Your attempt is incorrect at this step:
$$
\sum_{x = 1}^{\infty}\ln(x)-\ln(x+1) \color{red}{\overset{?}{=}} \sum_{x = 1}^{\infty}\ln(x) - \sum_{x = 1}^{\infty}\ln(x+1)
$$
In this step, you have rearranged the terms of the series in order to get two new series. This is not generally possible—see, for example, the Riemann rearrangement theorem. You make another mistake when you write
$$
\sum_{x = 1}^{\infty}\ln(x) - \sum_{x = 1}^{\infty}\ln(x+1)
= (\ln(1) + \ln(2) + \cdots)-(\ln(2)+\ln(3) + \cdots)

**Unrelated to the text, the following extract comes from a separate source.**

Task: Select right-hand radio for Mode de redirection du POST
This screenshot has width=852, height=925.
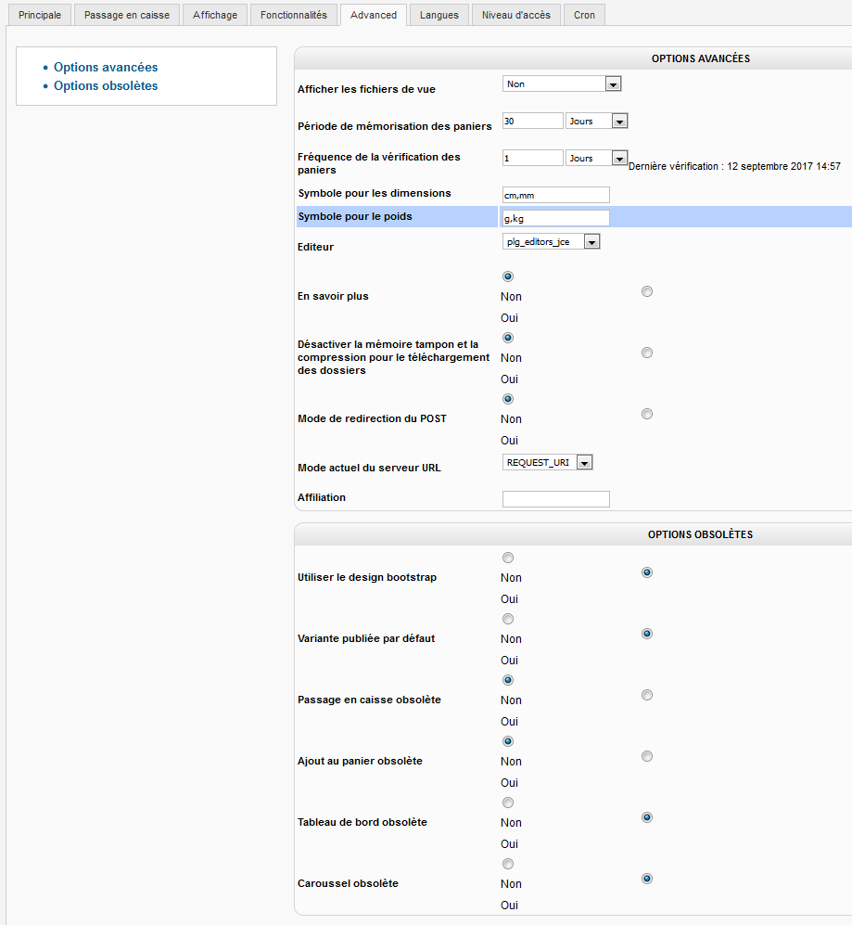Action: 647,414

\color{red}{\overset{?}{=}} \ln(1).
$$
This only makes sense if the two series both converge. Unfortunately, neither series converges (the series
$ \sum_{n=1}^{\infty} \ln(n)$
diverges to infinity), and your sum-of-series looks like
$$ \sum_{x = 1}^{\infty}\ln(x) - \sum_{x = 1}^{\infty}\ln(x+1) "=" \infty-\infty, $$
which is an indeterminate form. That is, the expression $\infty-\infty$ is not well-defined, and can take on any value, depending on the underlying construction.

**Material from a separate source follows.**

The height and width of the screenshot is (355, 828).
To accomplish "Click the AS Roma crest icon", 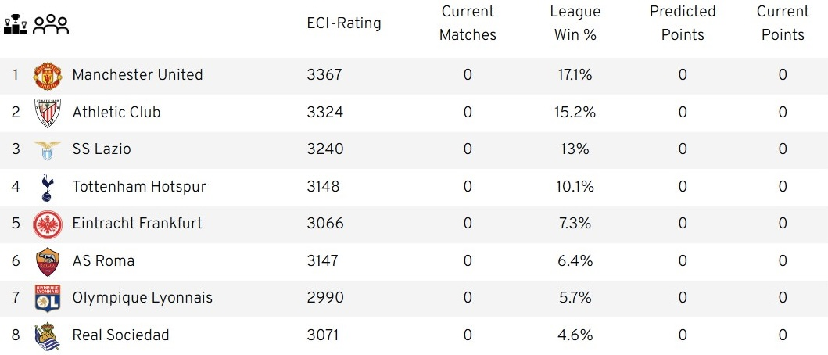I will tap(47, 261).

Recall the definition of a convergent series:
We say that
$$ \sum_{n=1}^{\infty} a_n = S $$
for some finite $S$ (that is, the series converges to a finite value $S$) if and only if the sequence of partial sums converges to $S$. That is, with
$$ S_N := \sum_{n=1}^{N} a_n, $$
we have $\lim_{N\to\infty} S_N = S$.
We should therefore reason as follows:
\begin{align}
\sum_{x=1}^{\infty} \ln(x)-\ln(x+1)
&= \lim_{N\to\infty} \sum_{x=1}^{N} \ln(x) - \ln(x+1) \\
&= \lim_{N\to\infty} \left[ (\ln(1) - \ln(2)) + (\ln(2)-\ln(3)) + \dotsb (\ln(N) - \ln(N+1)) \right] \\
&= \lim_{N\to\infty} \left[ \ln(1) + (-\ln(2) + \ln(2) + \dotsb (-\ln(N) + \ln(N)) - \ln(N+1) \right] \\
&= \lim_{N\to\infty} \left[ 0 + 0 + \dotsb + 0 - \ln(N+1) \right] \\
&= \lim_{N\to\infty} \left[ -\ln(N+1) \right] \\
&= -\infty.
\end{align}
The important point here is that we are carefully examining the series as a limit of partial sums. As we do this, we are only using the associativity of addition to get the result, then taking a limit after we have determined the general form of the $N$-th partial sum. When we do this, we don't lose the "extra" $\log(N+1)$ at the end of the series, which is lost in your formulation.